1. Diese Feder in extra hart einbauen:
www.ebay.at/itm/Rock-Shox-U-T...GLXXa5YNmyosxQ
Gehe ich richtig in der Annahme aus das diese Feder an sich in die Gabel passen würde und ich dann eben einen Federweg von etwa 80-125mm hätte und ich keine zusätzlichen Teile benötigen würde?

2. Diese Air U-Turn Einheit einbauen:
www.ebay.at/itm/RockShox-Fork...8AAOSwuLZY0ZJ-
Würde generell überhaupt funktionieren? (Hat zb. das Loch unten im Casting die richtige Grüße?)
Würde ich da noch etwas zusätzlich brauchen außer dieser Kappe https://www.mountainbikes.net/mtbike...aD0x&pnr=23733 ?

3. (Aus ökonomischen und ökologischen Gründen die mir unliebste Variante) Eine andere gebrauchte Gabel kaufen, könnte mir jemand etwas anbieten? (26", 1 1/8" durchgehend, Schnellspannachse) Was haltet ihr von dieser https://www.willhaben.at/iad/kaufen-...-mm-221964755/ ?

4. Hat jemand noch eine andere Idee oder hat/kennt jemanden der  eine blaue oder schwarze U-Turn Feder herumkugeln hat?

Beste Grüße

----------


## smOoh

Ich habe noch eine Pike U-Turn Feder irgendwo rumfliegen (müsste hart oder extra hart sein). Waren ja damals alles 32mm Gabeln, könnte evt. passen. Schaue bei Gelegenheit nach.

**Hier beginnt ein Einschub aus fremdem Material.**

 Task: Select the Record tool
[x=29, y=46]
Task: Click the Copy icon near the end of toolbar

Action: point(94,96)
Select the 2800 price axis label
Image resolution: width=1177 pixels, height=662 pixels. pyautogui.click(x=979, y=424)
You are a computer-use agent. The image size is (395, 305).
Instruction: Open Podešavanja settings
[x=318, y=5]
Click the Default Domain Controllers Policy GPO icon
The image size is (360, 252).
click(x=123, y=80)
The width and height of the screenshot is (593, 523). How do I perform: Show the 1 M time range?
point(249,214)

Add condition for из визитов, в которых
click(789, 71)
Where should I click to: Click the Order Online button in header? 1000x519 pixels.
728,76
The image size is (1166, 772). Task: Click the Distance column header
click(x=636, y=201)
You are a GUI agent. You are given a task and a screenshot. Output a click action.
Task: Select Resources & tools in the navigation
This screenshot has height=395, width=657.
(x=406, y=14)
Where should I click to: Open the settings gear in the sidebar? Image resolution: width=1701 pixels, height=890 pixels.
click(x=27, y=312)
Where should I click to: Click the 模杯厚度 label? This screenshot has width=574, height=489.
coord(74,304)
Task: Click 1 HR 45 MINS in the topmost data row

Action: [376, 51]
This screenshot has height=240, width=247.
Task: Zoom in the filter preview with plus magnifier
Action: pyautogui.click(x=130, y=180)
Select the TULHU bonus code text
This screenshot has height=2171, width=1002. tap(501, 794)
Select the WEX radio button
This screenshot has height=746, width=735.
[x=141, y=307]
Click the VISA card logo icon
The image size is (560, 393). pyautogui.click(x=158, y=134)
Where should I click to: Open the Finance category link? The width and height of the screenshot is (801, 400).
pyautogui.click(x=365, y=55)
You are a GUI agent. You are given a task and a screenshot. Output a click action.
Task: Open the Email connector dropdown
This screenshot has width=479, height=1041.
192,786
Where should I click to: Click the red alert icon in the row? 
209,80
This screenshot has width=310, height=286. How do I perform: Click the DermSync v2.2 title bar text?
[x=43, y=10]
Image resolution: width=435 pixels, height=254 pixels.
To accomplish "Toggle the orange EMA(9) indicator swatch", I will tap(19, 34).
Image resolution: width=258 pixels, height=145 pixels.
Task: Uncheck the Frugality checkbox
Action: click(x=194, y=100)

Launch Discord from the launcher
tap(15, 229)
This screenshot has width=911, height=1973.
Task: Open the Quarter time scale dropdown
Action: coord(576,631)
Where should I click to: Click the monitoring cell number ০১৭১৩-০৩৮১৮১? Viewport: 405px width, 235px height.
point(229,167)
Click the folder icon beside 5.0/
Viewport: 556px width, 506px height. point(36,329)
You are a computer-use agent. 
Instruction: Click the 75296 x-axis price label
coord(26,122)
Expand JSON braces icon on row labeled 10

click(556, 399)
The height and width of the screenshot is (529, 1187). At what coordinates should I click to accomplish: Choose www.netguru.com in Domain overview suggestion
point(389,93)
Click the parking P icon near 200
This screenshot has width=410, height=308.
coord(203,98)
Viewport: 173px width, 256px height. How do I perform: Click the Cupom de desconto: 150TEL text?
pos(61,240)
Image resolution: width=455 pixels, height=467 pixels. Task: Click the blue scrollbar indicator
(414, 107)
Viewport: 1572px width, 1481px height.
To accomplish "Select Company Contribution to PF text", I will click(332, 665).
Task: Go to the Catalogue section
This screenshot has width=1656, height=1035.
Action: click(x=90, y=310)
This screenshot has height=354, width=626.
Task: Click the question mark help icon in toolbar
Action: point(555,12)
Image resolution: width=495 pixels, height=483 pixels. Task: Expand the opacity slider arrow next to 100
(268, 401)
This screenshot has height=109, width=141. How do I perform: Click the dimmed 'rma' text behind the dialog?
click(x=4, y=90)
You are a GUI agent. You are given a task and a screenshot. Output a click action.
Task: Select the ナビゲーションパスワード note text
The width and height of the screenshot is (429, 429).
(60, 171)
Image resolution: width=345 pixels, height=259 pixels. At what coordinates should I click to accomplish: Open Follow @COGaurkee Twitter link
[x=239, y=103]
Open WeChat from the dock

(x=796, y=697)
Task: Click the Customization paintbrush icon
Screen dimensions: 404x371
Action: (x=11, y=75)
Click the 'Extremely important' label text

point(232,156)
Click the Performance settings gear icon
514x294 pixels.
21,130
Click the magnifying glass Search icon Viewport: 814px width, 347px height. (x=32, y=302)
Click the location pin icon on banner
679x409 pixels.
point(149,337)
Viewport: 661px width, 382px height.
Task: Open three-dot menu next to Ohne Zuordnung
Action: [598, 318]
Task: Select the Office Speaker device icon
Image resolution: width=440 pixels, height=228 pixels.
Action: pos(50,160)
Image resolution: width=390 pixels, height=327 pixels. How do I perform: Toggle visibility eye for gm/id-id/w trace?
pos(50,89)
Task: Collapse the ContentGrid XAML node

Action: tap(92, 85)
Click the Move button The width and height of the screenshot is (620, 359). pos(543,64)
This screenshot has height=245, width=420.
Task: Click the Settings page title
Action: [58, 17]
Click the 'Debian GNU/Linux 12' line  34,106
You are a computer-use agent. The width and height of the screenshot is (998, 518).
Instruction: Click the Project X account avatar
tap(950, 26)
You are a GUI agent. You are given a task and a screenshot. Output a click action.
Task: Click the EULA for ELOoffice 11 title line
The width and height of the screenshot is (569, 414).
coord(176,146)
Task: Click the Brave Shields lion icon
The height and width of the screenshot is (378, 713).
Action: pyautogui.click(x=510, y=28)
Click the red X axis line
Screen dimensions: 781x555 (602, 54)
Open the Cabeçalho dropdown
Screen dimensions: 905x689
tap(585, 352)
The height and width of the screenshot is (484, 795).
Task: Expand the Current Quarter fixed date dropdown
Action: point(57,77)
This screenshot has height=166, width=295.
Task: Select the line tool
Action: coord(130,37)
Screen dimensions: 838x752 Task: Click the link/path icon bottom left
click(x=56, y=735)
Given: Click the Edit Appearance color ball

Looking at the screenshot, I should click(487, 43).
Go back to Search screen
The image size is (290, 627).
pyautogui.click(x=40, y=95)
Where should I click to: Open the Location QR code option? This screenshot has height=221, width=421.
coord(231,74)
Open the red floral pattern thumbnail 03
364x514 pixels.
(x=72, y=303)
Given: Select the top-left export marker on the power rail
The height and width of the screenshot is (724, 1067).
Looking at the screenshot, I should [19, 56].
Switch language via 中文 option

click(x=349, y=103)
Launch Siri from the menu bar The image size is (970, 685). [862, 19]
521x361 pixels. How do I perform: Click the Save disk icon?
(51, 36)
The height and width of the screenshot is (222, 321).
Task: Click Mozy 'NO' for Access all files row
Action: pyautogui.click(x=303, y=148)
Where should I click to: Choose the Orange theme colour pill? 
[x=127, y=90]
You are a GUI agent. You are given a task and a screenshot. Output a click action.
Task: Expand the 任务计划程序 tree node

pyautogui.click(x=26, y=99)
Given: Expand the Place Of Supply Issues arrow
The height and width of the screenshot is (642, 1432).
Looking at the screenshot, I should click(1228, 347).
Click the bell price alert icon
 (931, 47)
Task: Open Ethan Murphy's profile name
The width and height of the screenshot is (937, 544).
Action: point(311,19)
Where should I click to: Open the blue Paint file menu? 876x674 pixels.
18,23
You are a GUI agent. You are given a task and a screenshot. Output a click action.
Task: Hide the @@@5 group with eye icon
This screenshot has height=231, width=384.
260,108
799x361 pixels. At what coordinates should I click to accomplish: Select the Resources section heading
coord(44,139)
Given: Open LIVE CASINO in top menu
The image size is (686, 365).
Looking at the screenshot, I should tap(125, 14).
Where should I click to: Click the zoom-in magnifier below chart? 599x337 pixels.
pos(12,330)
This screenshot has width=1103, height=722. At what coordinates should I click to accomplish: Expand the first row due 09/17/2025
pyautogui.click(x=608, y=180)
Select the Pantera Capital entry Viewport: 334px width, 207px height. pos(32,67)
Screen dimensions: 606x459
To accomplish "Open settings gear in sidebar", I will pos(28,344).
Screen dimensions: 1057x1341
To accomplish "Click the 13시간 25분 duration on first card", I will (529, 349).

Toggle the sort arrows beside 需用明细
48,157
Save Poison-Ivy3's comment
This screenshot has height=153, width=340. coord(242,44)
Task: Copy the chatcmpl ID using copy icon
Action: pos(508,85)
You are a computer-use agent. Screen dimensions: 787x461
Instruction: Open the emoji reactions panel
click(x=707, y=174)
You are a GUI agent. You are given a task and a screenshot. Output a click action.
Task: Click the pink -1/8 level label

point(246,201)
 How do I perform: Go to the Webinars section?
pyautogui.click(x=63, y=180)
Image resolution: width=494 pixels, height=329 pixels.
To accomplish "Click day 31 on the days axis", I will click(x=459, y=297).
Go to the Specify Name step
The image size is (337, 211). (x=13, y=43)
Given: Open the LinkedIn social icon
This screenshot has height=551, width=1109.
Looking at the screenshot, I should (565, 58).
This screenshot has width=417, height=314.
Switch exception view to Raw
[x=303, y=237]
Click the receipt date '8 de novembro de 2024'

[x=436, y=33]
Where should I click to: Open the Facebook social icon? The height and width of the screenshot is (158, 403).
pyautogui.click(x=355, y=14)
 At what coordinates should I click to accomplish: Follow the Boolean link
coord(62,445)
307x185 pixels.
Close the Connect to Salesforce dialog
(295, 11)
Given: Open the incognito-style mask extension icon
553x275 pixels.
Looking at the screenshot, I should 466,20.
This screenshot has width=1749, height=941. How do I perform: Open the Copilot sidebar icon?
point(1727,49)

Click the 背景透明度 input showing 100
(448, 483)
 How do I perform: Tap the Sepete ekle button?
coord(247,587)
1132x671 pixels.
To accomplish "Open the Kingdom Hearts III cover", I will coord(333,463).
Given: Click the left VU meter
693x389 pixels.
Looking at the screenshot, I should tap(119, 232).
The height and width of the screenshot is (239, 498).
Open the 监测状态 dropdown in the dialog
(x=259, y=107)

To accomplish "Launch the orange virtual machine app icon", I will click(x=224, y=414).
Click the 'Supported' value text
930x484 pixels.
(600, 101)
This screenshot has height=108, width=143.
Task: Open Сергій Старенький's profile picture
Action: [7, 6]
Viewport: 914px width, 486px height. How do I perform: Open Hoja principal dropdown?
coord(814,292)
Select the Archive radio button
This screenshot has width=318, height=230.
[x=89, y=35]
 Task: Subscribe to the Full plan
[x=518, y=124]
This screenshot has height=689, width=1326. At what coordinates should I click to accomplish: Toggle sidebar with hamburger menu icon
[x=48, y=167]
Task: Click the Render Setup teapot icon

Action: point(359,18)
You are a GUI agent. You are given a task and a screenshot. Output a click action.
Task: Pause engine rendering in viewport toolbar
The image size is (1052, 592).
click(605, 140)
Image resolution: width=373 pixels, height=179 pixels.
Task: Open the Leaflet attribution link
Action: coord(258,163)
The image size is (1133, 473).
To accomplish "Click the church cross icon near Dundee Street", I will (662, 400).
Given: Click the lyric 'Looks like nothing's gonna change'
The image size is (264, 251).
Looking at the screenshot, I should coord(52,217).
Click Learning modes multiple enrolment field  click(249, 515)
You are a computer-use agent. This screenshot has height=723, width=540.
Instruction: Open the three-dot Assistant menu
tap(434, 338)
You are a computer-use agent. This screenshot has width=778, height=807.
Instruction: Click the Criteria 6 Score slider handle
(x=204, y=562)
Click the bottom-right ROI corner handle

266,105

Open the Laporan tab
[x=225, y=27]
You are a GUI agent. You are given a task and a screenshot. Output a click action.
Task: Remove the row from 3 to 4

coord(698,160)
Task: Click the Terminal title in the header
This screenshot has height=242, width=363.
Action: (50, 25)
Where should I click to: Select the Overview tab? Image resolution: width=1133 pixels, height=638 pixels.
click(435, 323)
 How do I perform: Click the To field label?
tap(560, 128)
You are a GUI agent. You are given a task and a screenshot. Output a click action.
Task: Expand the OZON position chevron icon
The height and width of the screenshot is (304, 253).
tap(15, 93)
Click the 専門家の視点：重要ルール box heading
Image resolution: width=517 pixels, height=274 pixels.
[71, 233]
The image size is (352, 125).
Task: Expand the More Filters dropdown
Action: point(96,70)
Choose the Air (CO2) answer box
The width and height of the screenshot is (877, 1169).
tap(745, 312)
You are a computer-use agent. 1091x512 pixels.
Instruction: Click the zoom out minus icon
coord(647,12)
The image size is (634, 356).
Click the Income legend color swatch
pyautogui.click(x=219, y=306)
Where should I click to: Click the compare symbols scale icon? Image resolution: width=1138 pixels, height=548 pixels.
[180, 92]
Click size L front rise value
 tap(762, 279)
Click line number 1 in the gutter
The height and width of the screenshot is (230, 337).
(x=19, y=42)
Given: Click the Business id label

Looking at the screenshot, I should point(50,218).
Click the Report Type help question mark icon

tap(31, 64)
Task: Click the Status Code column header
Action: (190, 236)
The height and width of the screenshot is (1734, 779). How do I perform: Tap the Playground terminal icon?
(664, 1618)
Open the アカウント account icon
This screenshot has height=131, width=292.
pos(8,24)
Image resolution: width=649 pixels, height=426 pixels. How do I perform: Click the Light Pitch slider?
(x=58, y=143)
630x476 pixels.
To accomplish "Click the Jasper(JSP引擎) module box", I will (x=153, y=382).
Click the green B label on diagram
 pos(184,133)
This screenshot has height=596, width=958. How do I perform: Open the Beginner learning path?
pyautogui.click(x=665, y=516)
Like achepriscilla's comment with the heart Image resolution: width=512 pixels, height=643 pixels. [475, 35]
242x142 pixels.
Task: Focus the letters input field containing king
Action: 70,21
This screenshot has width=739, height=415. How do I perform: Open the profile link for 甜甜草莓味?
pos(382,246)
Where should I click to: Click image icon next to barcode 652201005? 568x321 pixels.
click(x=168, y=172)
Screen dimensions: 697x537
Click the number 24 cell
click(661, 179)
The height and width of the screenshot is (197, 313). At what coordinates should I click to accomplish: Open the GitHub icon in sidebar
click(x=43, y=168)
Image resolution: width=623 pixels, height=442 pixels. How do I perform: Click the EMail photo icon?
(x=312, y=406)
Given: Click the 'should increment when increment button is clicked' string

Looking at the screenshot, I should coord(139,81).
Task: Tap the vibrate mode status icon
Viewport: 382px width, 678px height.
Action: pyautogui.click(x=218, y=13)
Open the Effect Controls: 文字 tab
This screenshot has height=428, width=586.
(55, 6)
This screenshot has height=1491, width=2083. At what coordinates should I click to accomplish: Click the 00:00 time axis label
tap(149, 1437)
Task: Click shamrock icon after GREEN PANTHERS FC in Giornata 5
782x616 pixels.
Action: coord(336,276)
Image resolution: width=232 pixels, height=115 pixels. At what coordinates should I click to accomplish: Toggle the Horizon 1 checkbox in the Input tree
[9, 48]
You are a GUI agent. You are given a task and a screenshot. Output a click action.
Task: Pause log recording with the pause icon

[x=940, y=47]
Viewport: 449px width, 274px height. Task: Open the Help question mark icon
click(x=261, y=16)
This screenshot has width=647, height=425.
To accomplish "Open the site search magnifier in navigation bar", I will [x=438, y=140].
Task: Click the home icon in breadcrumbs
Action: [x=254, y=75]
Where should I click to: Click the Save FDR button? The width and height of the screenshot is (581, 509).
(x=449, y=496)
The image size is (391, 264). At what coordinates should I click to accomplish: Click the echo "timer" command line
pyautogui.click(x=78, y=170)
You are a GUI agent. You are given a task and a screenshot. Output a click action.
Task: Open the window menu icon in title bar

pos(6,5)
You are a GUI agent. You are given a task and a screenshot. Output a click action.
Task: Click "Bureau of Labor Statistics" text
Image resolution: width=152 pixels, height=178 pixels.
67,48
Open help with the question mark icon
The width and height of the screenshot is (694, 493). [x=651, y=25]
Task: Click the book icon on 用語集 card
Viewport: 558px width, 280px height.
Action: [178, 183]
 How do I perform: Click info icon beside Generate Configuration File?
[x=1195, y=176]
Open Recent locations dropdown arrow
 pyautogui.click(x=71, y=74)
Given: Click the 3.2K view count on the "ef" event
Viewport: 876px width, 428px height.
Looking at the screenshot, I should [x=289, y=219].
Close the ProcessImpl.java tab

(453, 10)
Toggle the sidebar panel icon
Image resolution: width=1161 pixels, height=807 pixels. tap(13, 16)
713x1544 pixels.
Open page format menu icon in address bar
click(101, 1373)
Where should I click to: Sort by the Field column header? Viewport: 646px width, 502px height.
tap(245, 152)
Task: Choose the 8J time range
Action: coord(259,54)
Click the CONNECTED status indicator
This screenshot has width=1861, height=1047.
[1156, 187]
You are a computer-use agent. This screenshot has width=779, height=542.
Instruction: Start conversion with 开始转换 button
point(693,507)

_edit: Sorry, ist doch ne rote.._

----------


## Vuntzam

Danke fürs nachsehen. Habe jetzt die Judy Feder bestellt, passt fast, ist nur 2 cm zu lang, aber das werd ich einfach abschneiden.

----------


## le29

Hi Vuntzam,
möchte bei meiner Rockshox Recon 351 U-Turn Bj. 08, die Feder gegen eine  stärkere austauschen. Und zwar: 11.4310.139.000 Schwarz ab 82kg. Würde  zur Not auch 11.4310.138.000 Blau 72-82 kg einbauen.
Habe überall im Internet gesucht ohne Erfolg. Gibt es eine andere Teile Nr. (Feder) was passen würde? Hat bei dir die Judie Feder funktioniert? Welche Judie Feder has du?

Vielen Dank!

----------